### [What the task asks]
What lines below contain the string "circle"? List them all.
*** Task material
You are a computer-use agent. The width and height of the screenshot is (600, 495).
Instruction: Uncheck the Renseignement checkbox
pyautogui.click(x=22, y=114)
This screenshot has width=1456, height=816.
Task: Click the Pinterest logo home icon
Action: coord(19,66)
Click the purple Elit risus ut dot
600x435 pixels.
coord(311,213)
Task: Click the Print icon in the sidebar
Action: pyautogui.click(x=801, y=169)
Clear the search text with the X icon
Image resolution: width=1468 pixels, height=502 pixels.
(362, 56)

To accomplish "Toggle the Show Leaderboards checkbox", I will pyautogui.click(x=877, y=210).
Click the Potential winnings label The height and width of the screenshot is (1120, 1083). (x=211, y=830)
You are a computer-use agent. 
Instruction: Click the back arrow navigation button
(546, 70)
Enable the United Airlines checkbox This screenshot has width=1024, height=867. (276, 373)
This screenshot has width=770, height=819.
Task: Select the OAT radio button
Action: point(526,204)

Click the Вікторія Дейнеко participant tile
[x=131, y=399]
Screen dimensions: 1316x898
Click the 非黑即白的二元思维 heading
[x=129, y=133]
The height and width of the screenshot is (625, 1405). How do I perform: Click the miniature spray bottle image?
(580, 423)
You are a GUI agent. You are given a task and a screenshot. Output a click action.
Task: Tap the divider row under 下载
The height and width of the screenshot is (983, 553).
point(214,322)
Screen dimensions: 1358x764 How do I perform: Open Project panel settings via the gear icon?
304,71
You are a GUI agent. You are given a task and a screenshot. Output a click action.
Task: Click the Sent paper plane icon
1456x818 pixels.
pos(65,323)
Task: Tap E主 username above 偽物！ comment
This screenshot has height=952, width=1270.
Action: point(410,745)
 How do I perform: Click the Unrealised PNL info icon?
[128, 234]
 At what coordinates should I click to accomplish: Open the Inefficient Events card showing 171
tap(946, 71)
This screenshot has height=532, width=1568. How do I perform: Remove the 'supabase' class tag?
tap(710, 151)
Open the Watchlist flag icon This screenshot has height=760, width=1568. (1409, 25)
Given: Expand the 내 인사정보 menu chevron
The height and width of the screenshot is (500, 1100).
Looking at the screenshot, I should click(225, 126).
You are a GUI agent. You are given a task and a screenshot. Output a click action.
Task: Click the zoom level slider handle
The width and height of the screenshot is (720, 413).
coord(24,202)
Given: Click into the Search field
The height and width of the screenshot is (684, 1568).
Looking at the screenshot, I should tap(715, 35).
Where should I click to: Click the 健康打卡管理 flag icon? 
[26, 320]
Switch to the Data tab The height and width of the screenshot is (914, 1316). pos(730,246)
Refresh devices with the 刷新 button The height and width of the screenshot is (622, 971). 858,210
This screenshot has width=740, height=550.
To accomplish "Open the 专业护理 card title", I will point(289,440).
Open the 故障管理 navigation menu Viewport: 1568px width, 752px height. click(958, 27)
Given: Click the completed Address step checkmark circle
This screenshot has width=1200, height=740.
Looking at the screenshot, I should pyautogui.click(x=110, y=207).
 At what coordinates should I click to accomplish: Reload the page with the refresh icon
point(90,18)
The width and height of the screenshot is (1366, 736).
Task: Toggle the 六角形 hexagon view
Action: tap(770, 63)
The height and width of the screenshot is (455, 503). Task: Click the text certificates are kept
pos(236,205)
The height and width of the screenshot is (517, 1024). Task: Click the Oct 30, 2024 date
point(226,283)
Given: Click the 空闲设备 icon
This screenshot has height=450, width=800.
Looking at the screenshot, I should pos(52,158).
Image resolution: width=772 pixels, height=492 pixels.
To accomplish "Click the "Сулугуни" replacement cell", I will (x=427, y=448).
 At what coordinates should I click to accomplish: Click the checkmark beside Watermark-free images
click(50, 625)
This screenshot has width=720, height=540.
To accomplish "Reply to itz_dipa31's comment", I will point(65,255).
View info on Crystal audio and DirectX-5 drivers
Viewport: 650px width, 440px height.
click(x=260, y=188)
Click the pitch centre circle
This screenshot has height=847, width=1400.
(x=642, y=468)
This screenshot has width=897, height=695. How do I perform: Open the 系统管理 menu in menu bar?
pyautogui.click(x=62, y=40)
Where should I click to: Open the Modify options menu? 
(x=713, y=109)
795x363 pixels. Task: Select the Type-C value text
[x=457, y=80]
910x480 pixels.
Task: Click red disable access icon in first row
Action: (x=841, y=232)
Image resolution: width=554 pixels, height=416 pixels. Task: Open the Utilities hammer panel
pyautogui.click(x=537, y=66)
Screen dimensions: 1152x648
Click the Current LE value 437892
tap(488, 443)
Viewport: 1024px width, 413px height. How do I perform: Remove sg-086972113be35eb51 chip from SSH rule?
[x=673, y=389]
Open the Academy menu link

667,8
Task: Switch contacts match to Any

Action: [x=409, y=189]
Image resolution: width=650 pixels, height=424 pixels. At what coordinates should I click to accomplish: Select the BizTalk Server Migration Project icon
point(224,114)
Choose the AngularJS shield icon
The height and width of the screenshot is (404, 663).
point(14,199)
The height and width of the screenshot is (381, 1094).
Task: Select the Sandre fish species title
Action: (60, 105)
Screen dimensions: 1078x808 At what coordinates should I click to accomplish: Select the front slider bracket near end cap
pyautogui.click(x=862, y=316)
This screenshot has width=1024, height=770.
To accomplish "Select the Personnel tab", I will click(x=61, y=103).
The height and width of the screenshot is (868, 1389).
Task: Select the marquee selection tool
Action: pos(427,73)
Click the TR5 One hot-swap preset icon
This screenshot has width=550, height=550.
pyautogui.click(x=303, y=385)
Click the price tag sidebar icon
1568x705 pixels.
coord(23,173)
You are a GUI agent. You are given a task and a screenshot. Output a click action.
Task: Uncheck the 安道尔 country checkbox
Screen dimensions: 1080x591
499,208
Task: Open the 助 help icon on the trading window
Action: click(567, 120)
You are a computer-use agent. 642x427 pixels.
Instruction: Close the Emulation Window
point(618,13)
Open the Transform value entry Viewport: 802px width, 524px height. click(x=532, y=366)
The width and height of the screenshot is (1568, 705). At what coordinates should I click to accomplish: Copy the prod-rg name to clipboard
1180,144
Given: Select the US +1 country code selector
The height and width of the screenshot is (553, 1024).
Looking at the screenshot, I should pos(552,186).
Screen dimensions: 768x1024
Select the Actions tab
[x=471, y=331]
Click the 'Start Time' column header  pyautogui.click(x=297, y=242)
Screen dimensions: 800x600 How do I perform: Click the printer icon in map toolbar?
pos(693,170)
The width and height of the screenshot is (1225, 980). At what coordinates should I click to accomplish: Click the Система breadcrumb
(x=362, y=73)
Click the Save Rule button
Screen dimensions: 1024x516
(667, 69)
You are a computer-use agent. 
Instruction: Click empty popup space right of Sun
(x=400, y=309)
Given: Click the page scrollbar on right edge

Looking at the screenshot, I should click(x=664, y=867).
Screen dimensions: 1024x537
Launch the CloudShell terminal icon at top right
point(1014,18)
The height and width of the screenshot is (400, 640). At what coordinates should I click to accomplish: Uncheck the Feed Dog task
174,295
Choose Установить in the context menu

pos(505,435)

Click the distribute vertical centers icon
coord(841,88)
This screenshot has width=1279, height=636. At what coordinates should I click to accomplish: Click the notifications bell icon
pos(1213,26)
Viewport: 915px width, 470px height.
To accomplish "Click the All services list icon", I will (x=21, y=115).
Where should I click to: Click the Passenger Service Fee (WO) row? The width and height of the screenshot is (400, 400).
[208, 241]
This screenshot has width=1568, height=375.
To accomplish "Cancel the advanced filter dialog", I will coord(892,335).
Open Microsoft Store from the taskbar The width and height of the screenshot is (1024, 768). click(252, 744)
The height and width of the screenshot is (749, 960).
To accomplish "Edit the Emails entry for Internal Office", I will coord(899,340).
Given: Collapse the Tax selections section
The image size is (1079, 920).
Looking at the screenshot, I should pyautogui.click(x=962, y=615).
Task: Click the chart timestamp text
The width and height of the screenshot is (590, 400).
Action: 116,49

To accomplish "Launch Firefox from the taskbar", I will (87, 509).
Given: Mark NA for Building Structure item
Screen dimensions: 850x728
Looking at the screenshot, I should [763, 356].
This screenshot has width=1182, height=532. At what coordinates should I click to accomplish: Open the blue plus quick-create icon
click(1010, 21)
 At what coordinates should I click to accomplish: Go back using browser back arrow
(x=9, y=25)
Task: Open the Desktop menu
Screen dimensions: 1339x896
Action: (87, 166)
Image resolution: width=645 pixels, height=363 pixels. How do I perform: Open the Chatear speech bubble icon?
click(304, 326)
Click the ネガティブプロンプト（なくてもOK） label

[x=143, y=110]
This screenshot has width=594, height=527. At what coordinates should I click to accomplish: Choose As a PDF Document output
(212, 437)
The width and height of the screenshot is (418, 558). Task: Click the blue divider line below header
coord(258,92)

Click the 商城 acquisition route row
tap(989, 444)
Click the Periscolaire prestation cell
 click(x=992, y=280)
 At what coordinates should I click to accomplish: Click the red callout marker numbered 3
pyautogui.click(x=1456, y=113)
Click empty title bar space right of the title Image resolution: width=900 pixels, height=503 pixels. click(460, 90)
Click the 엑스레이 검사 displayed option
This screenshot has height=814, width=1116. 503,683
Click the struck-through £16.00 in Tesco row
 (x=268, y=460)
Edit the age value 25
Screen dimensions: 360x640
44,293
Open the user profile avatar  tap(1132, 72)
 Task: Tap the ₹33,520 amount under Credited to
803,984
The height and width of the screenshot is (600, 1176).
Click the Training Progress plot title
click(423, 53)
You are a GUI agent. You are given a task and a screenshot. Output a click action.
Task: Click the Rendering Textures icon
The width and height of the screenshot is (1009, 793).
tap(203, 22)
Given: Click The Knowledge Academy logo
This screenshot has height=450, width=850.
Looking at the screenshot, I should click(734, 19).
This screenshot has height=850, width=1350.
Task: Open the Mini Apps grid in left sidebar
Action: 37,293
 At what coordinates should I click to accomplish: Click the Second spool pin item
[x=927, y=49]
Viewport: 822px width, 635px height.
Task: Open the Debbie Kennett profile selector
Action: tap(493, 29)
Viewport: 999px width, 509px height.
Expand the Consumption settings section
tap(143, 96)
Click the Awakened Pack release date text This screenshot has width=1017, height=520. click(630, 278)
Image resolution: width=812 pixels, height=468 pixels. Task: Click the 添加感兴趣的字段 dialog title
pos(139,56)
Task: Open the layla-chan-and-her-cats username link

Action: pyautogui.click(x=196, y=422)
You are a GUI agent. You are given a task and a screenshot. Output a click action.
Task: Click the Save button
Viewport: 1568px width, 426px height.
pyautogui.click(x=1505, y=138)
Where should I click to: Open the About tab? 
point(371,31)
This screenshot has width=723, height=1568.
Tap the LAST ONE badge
******
### [Written response]
Given: Click the completed Address step checkmark circle
Click the pitch centre circle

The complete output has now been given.